Far from even distributing mechanics and trying to find out the true proportions, these types of studies really raise important questions such as: “If researchers can actually find this content, why can’t social media platforms identify and remove it even though Facebook alone is able to Solve 70% of these misinformation problems by deleting dozens of accounts only? This problem persisted until late August, when Facebook finally began deleting 10 out of 12 accounts of anti-vaccine activists and celebrities.

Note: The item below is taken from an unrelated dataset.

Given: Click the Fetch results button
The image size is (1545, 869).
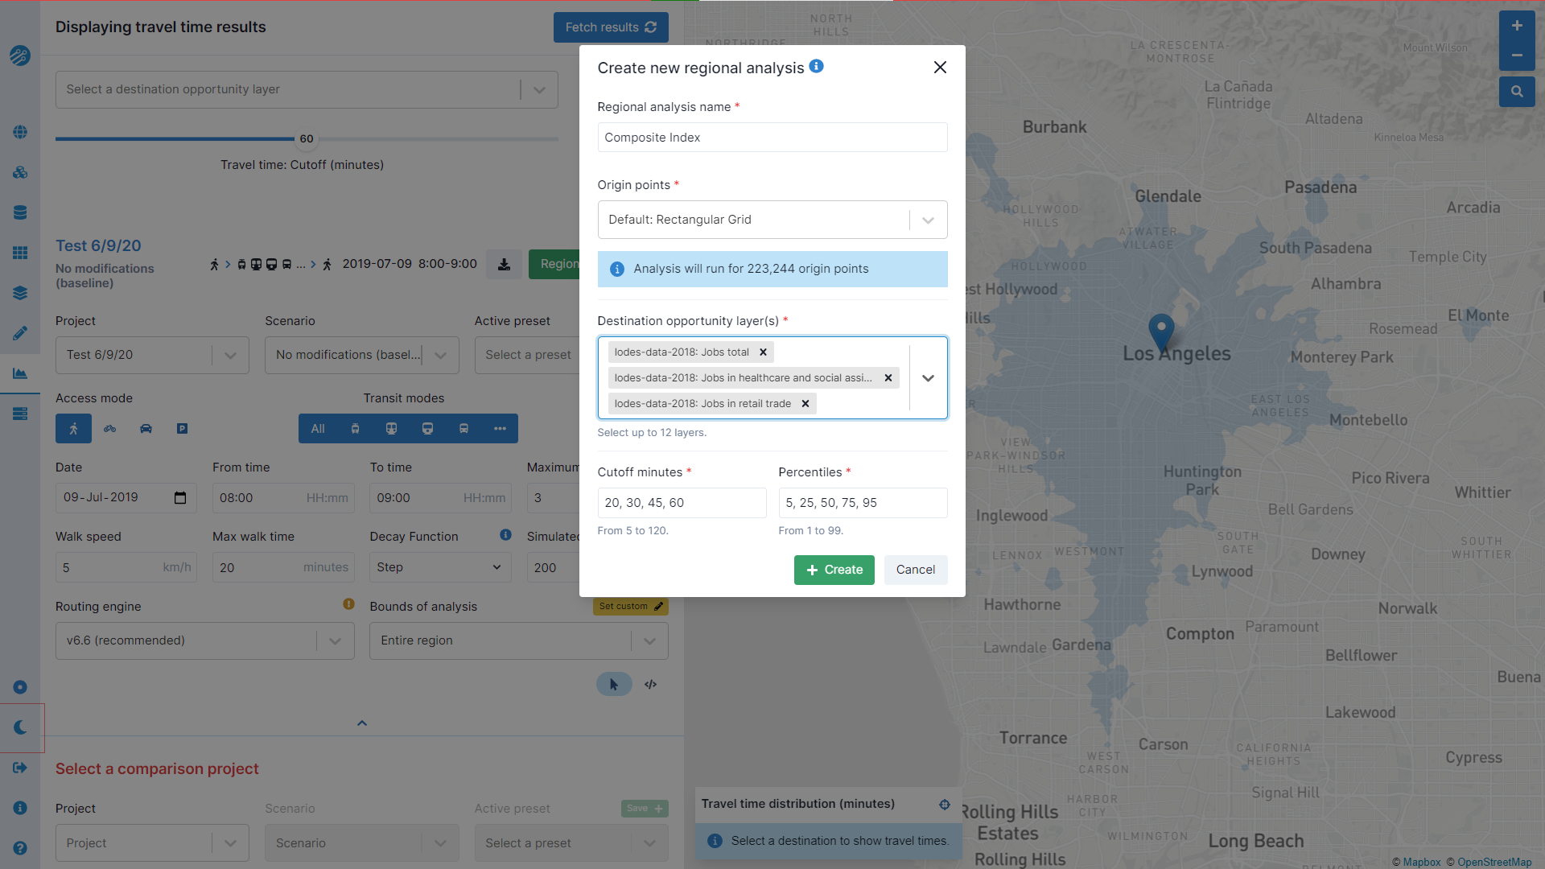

Take, for example, the American producer, Dale Pettry, who is one of the most prominent anti-vaccine activists on Facebook. The problem of “Bigtree”, for example, is not in recruiting new followers to fight vaccines, but in Facebook users following his posts on other sites, and bringing this content to share on Facebook. As we can see, it is not only about 12 individuals who promote misleading health information, but it goes further to reach thousands of site users who share this information with others. So, it becomes complicated, because banning the accounts of thousands of Facebook users is much more difficult than banning a dozen anti-vaccine activists. This is the main reason why quotient and distribution problems are essential to understanding the prevalence of misinformation online, allowing researchers to question how common or rare such behaviors are and who shares them.
If millions of users sometimes encounter some misinformation about health, the warning signs associated with these posts may be effective, but they lose their effect if the source of this information is a smaller group actively searching for and sharing this content. Trying to understand misinformation by counting it without looking at issues of division is what happens when good intentions find only bad tools in the way. No social media site allows researchers to accurately calculate the prevalence of certain content on the site.
For example, Facebook imposes restrictions on most researchers, allowing them only tools such as Crowd Tangle (one of the latest search tools that Facebook launched to monitor public information and understand how information spreads), but this tool is intended for counting the number of views of content. , without proportions and method of distribution. Likewise, most social media platforms follow the same path as Facebook, with Twitter explicitly prohibiting researchers from counting the number of its users or the number of tweets they share in a day. YouTube is no less strict about making it more difficult for researchers to see how many videos the site receives, to the point that Google regularly asks job candidates to estimate the number of videos YouTube receives to assess their computational skills.
Recently, leaders of these platforms have claimed that their tools, despite their problems, are beneficial to society, but their argument would be more convincing if they gave researchers a chance to verify this claim for themselves. And as the effects of social media become more pervasive and dominant, pressure will likely increase on big tech companies to disclose more data about their users and the content they share. Assuming that these companies actually responded and allowed researchers to access more information, would they allow them to perform precise calculations to understand how the content is distributed? And if she refuses, is it because she fears what researchers might find in the end?
Translation: Somaya Zaher
This report has been translated from The Atlantic and does not necessarily reflect the website of Meydan.